Lecture 4: Next steps
Let’s calculate the 95% CI for population X
Use two-sided test
95% CI Sample X: = 54 ± 1.984 * (10.9/(132^0.5)) = 1.882267 The 95% CI is between 52.12 and 55.88
Notice: the 95% confidence interval contains 51.7
- What does this tell us about population X?
Lecture 4: Statistical hypothesis testing
Major goal of statistics:
inferences about populations from samples assign degree of confidence to inferences
Statistical H-testing:
formalized approach to inference
- hypotheses ask whether samples come from populations with certain properties
- often interested in questions about population means (but not only)
Lecture 4: Statistical hypothesis testing
Relies on specifying null hypothesis (Ho) and alternate hypothesis (Ha)
- Ho is the hypothesis of “no effect”
- (two samples from population with same mean, sample is from population of mean=0)
- Ha (research hypothesis) the opposite of the Ho
Lecture 4: Statistical hypothesis testing
- p = 0.3 means that if study repeated 100 times
- would get this (or more extreme) result due to chance 30 times
- p = 0.03 means that if study repeated 100 times
- would get this (or more extreme) result due to chance 3 times
Which p-value suggests Ho likely false?
Lecture 4: Statistical hypothesis testing
At what point reject Ho?
p < 0.05 conventional “significance threshold” (α)
p < 0.05 means:
- if Ho is true - if study repeated 100 times
- would get this (or more extreme) result less than 5 times due to chance
- if Ho is true - if study repeated 100 times
Lecture 4: Statistical hypothesis testing
α is the rate at which we will reject a true null hypothesis (Type I error rate)
Lowering α will lower likelihood of incorrectly rejecting a true null hypothesis (e.g., 0.01, 0.001)
Both hypotheses and α are specified BEFORE collection of data and analysis
Lecture 4: Statistical hypothesis testing
Traditionally α=0.05 is used as a cut off for rejecting null hypothesis
Nothing magical about 0.0 - actual p-values need to be reported.

> [Supplied information]:

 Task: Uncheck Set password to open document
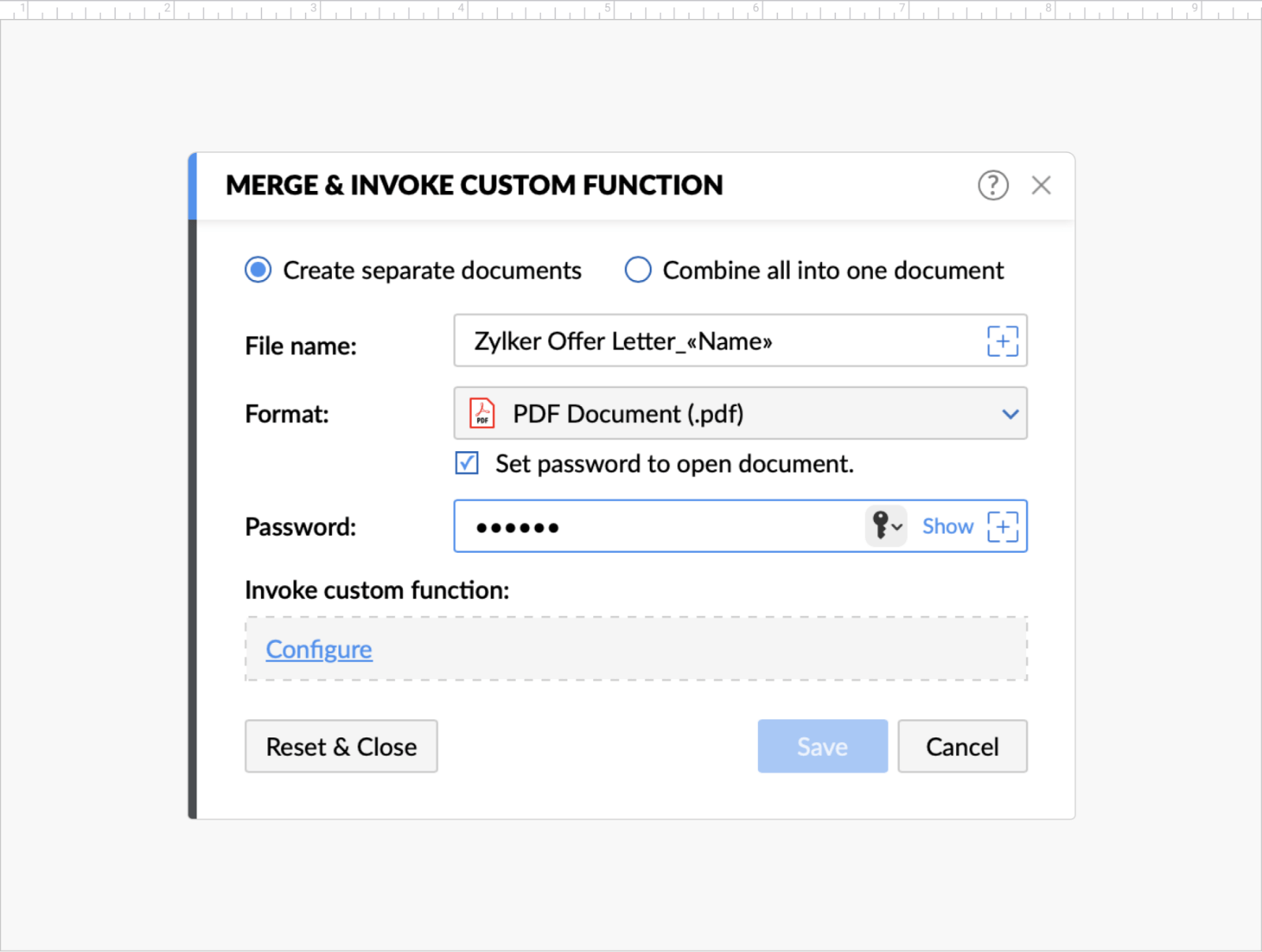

> [Tasks to carry out]:
1. Rewrite the part of the hypothesis testing lecture notes that begins "α is the rate at which we will reject" as a short bulleted list. Keep its main facts.
2. Write the next part of the hypothesis testing lecture notes, starting after their last line.

> [Answers for the exercise]:
1.
- α is the Type I error rate, meaning how often a true null hypothesis gets rejected.
- Setting α lower, such as 0.01 or 0.001, makes it less likely that a true null hypothesis is wrongly rejected.
- Both the hypotheses and α are set before any data is collected or analyzed.

2.
| p-value range | Interpretation |
|---|---|
| P > 0.10 | No evidence against Ho - data appear consistent with Ho |
| 0.05 < P < 0.10 | Weak evidence against the Ho in favor of Ha |
| 0.01 < P < 0.05 | Moderate evidence against Ho in favor of Ha |
| 0.001 < P < 0.01 | Strong evidence against Ho in favor of Ha |
| P < 0.001 | Very strong evidence against Ho in favor of Ha |
Lecture 4: Statistical hypothesis testing
Fisher:
p-value as informal measure of discrepancy betwen data and Ho
“If p is between 0.1 and 0.9 there is certainly no reason to suspect the hypothesis tested. If it is below 0.02 it is strongly indicated that the hypothesis fails to account for the whole of the facts. We shall not often be astray if we draw a conventional line at .05 …”
s
Lecture 4: Statistical hypothesis testing
General procedure for H testing:
- Specify Null (Ho) and alternate (Ha)
- Determine test (and test statistic) to be used
- Test statistic is used to compare your data to expectation under Ho (null hypothesis)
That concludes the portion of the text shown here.